═════ Records provided ═════

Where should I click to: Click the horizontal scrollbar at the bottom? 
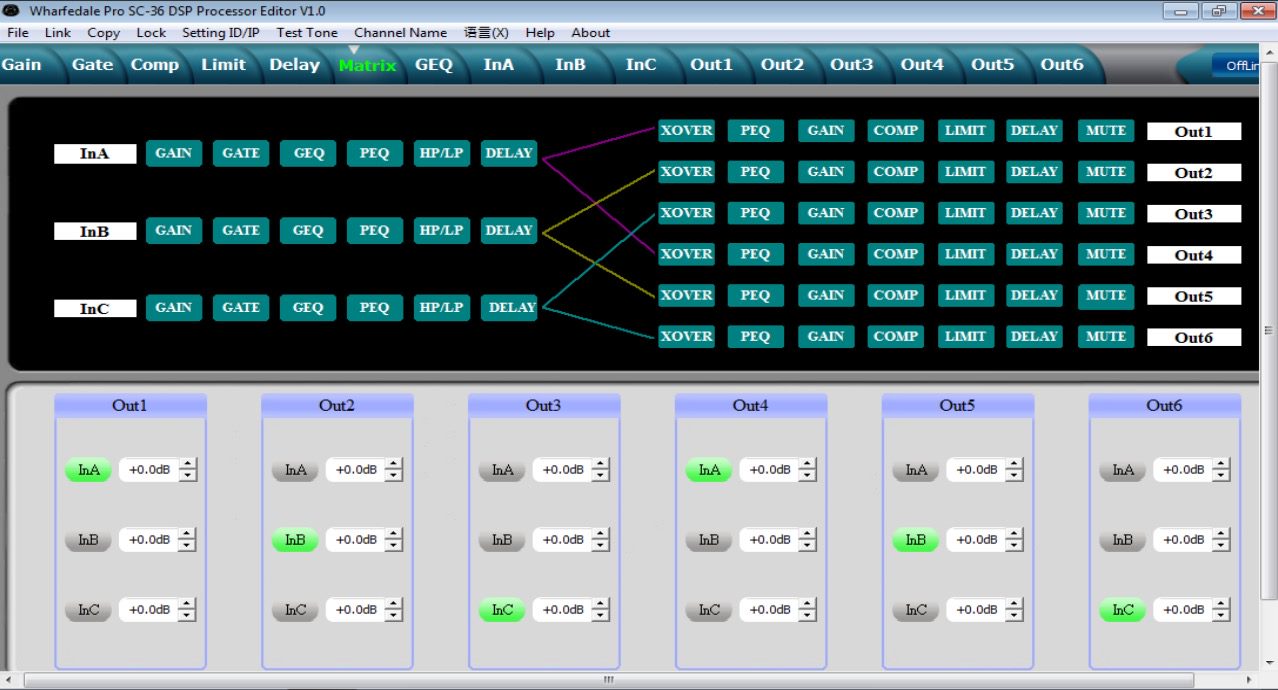tap(607, 680)
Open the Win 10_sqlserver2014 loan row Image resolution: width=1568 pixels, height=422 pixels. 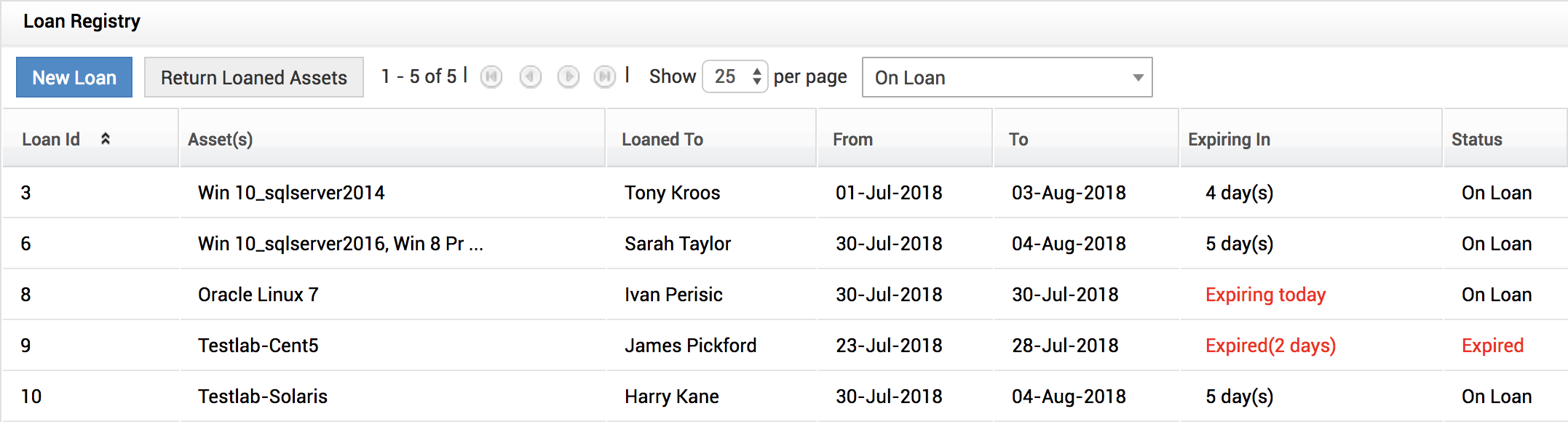[x=291, y=193]
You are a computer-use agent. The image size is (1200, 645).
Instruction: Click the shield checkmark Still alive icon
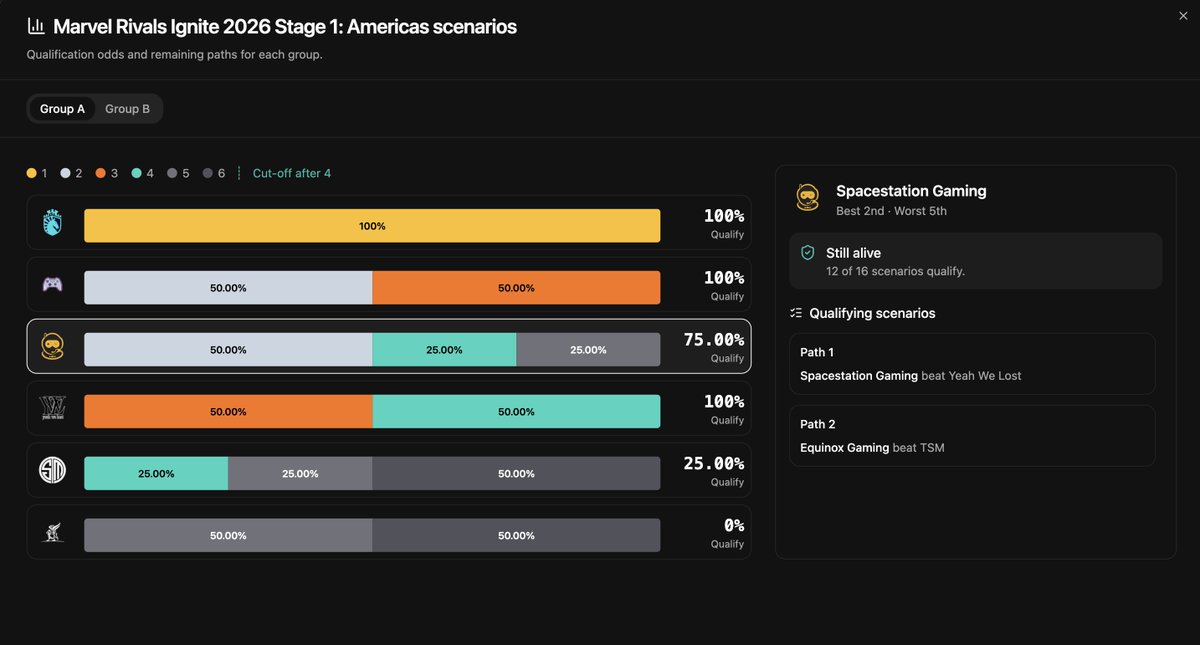coord(808,253)
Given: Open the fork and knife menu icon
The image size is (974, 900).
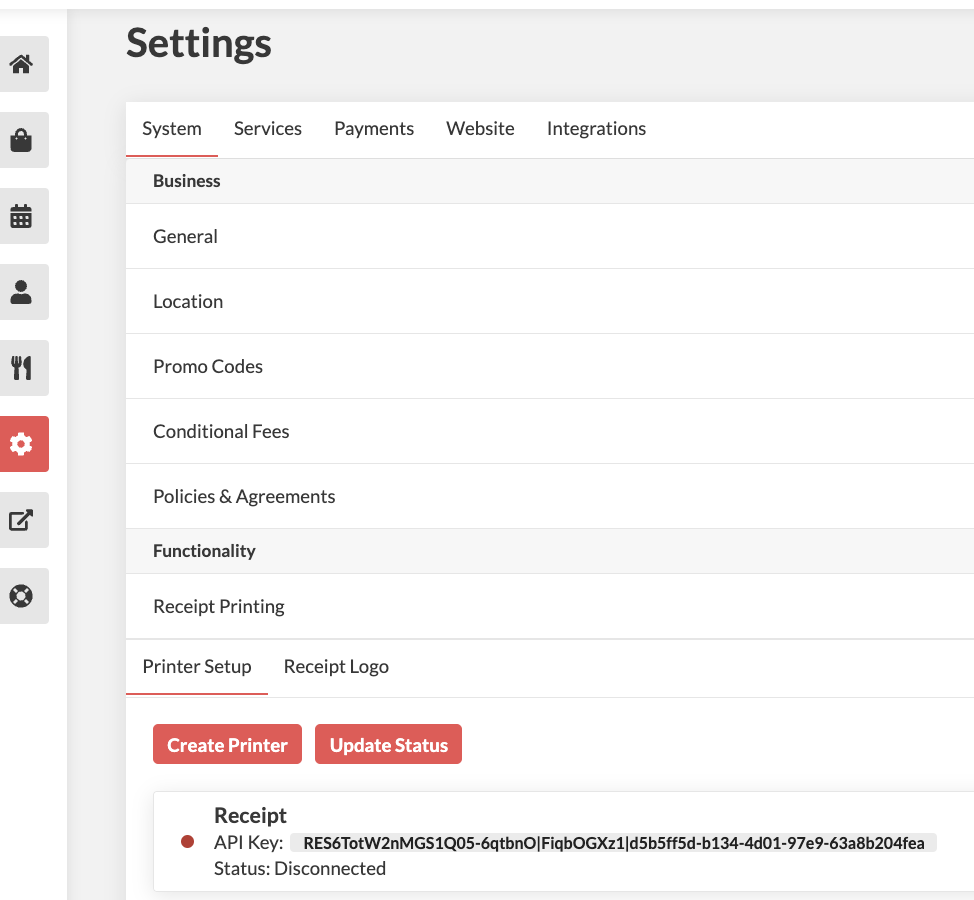Looking at the screenshot, I should (22, 368).
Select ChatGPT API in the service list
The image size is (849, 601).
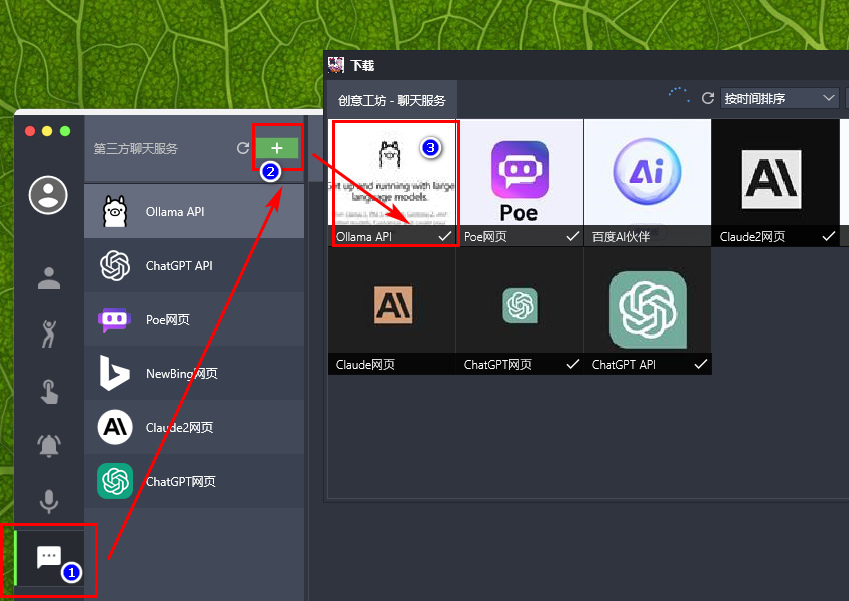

═════

Your objective. Once the line containing "Given: Open the fork and knife menu icon" is found, transcribe it and the rest of the lines to the end of the listing above exactly, omitting all pictures.

Completed exercise.
Given: Open the fork and knife menu icon
The image size is (974, 900).
Looking at the screenshot, I should (22, 368).
Select ChatGPT API in the service list
The image size is (849, 601).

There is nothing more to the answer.